In case someone does have a mishap this holiday season (Let's hope not!) here is a remedy I found on the internet. I'm not sure if it works, but it does not look like it could hurt while you are calling the vet:
COTTON BALL REMEDY
What do you do if your puppy (or mischievous older dog) gets into your holiday decorations and eats some of the glass ornaments? This potentially lethal mishap can darken even the brightest holiday season.

THE PROCEDURE
BEFORE the holiday go to a pharmacy and buy a box of cotton balls. Be sure that you get COTTON balls...not the cosmetic puffs that are made from man-made fibers. Also, buy a quart of half-and-half coffee cream and put it in the freezer. Should your dog eat glass ornaments. Defrost the half-and-half and pour some in a bowl. Dip cotton balls into the cream and feed them to your dog. Dogs under 10 lbs should eat 2 balls which you have first torn into smaller pieces. Dogs 10-50 lbs should eat 3-5 balls and larger dogs should eat 5-7. You may feed larger dogs an entire cotton ball at once. Dogs seem to really like these strange treats and eat them readily. As the cotton works its way through the digestive tract it will find all the glass pieces and wrap itself around them. Even the teeniest shards of glass will be caught and wrapped in the cotton fibers and the cotton will protect the intestines from damage by the glass. Your dogs stools will be really weird for a few days and you will have to be careful to check for fresh lood or a tarry appearance to the stool. If either of the latter symptoms appear you should rush your dog to the vet for a checkup but, in most cases, the dogs will be just fine.

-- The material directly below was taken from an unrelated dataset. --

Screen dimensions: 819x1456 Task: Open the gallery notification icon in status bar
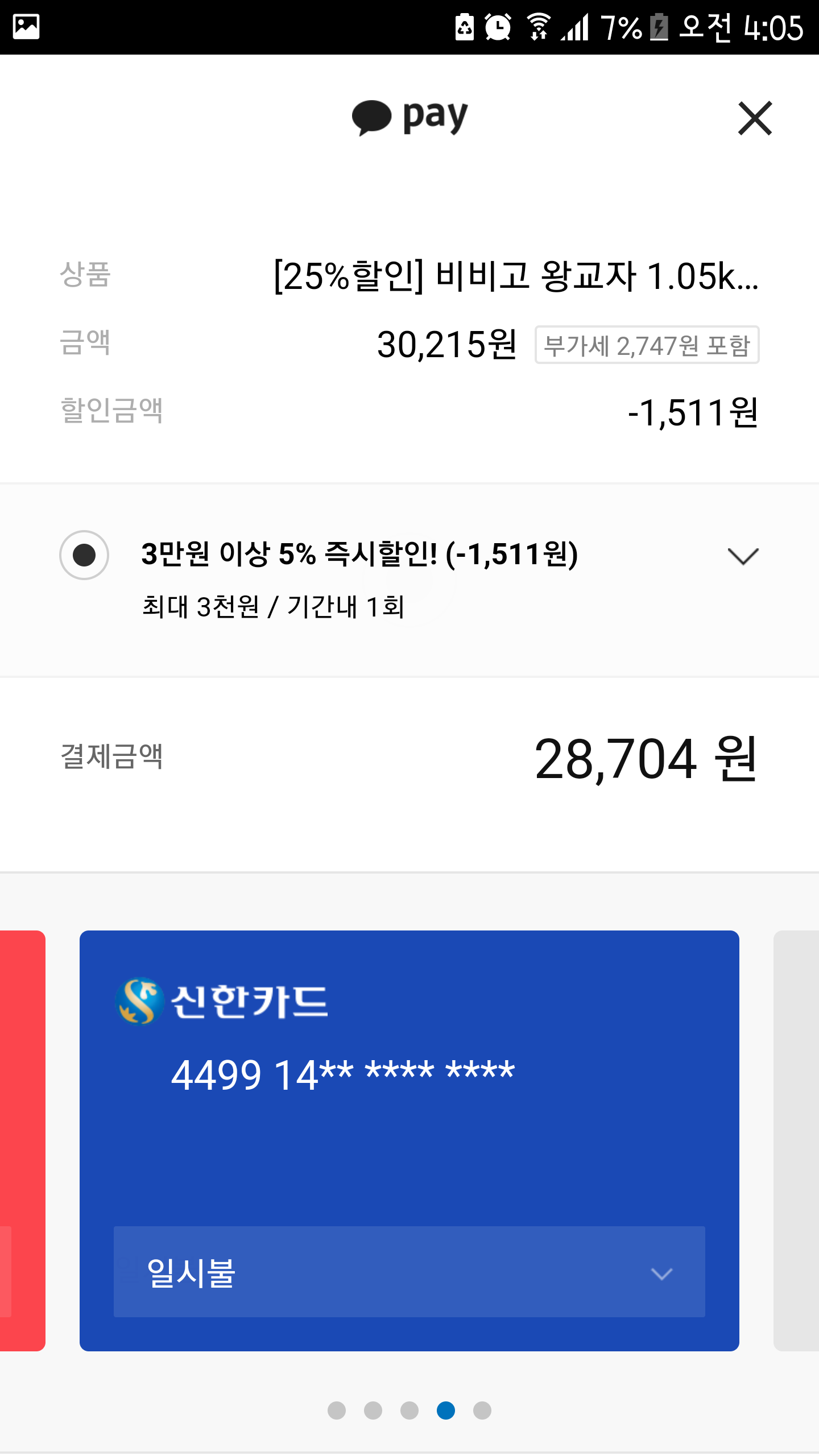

An actual experience: I can personally vouch for the cotton ball treatment. While I was at the vet waiting for him to return from lunch a terrified woman ran in with a litter of puppies who had demolished a wooden crate along with large open staples. The young vet had taken x-rays which did show each of the puppies had swallowed several open staples. He was preparing them for surgery when my wonderful vet came in and said no surgery. I watched him wet several cotton balls, squeeze out the water and pop them down their throats. Within 24 hours every staple was accounted for. This was a lesson I learned in the mid-1960s and have had to use several times on my brats. I wet the cotton balls and smear on some liverwurst and they bolt it down and ask for more. The cotton always comes out with the object safely embedded.